‘Who did I decide to replace with AI?’

Cloudflare CEO explains motives in targeting specific roles while cutting 20% of workforce

‘Who did I decide to replace with AI?’

When Cloudflare laid off more than 1,100 employees earlier in May, CEO Matthew Prince had a specific framework in mind for deciding who would go — one drawn not from Silicon Valley lore but from a management book published in 1954.

Prince turned to Peter Drucker's The Practice of Management to categorize every role inside Cloudflare into one of three buckets: builders, sellers, and measurers, he wrote in a Wall Street Journal opinion piece.

Builders create products. Sellers sell them. Measurers — a category Prince defines as encompassing internal audit, revenue recognition, finance, legal, compliance, middle management and operations — do everything else.

"The vast majority of those we laid off last week were measurers," he wrote.

Why measurers, not builders or sellers

The logic behind targeting measurers, Prince wrote, is that AI can now perform those functions with a level of precision and consistency that even strong human employees could not match. Builders, by contrast, are becoming more productive with AI — not redundant.

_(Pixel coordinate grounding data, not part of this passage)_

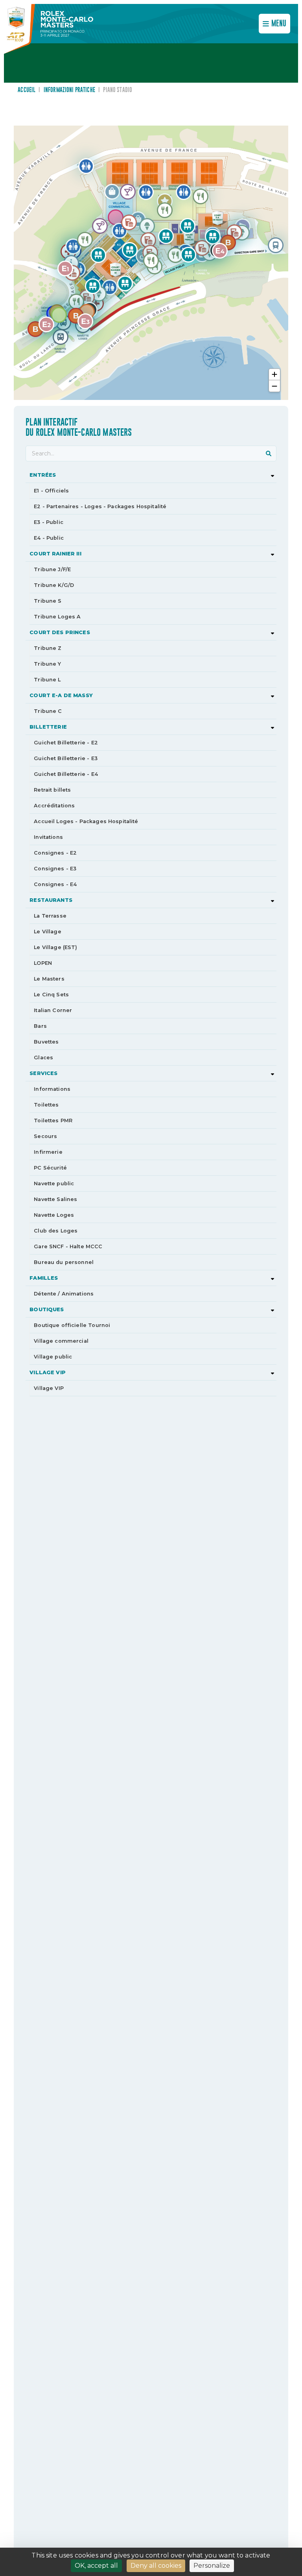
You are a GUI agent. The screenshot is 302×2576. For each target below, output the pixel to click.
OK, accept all (96, 2565)
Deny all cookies (156, 2565)
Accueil (26, 90)
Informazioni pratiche (69, 90)
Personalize (211, 2565)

"If an engineer on my team can now be 10 times as productive, I'm going to hire as many as I can find," he wrote in the Wall Street Journal. Sellers, too, are safe, because humans still want to buy from people who build trust and fix problems.

AI, in Prince's framing, is not coming for the people who create or sell value — it is coming for the people who measure it.

A Chinese court recently ruled that employers cannot demote or dismiss staff solely to replace them with artificial intelligence.

What changed inside Cloudflare

Prince described specific operational changes that followed from that logic. Middle managers were cut because AI enables each remaining manager to oversee more direct reports while still effectively mentoring and evaluating teams. Operations functions were consolidated into a single group, with AI deployed to provide domain-specific expertise as needed.

The marketing team — which, like most companies' marketing functions, was "teeming with measurers," said Prince — was significantly reduced. Finance was consolidated and automated, he wrote in the Wall Street Journal.

Internal audit has also been restructured. Previously, Cloudflare's audit team examined a handful of business risk areas each quarter. Prince said the company is now moving to a model in which every business risk is audited continuously by AI systems, the company is closing its books faster, and he has better visibility into performance and talent than he has had at any previous point as CEO.

Cloudflare had said that it’s own internal use of AI had increased more than sixfold in the three months leading up to the announcement, according to Reuters. In a message to employees, Prince and co-founder Michelle Zatlyn described the company as reimagining every team and function to operate in what they called an "agentic AI-first operating model."

A pattern others may follow

Prince acknowledged the move was unusual in the Wall Street Journal. Cloudflare has not found another example in U.S. business history of a public company growing at more than 30% that simultaneously cut more than 20% of its workforce. But he suggested it would not remain unusual for long: “What we did is likely going to become the norm over the next year."

The CEO was explicit that the layoffs were not driven by financial pressure. Cloudflare posted record revenue growth and strong free cash flow in the period leading up to the cuts, and the company said the restructuring reflected a redesign of internal processes and roles rather than employee performance or short-term cost pressures, according to the Reuters report.

Cloudflare expects charges of $140 million to $150 million associated with the job cuts in the second quarter, according to Reuters. The company's shares fell roughly 19% in extended trading following the announcement, despite first-quarter revenue of $639.8 million that beat analysts' estimates of $621.9 million.

The company said it currently has a record number of open positions, and hired 1,111 paid interns this summer from a pool of nearly one million applicants. In the Wall Street Journal, Prince described those interns as "AI-native" and said the majority are expected to receive full-time offers. The cuts, in his telling, are not a reduction in ambition — they are a reallocation of it.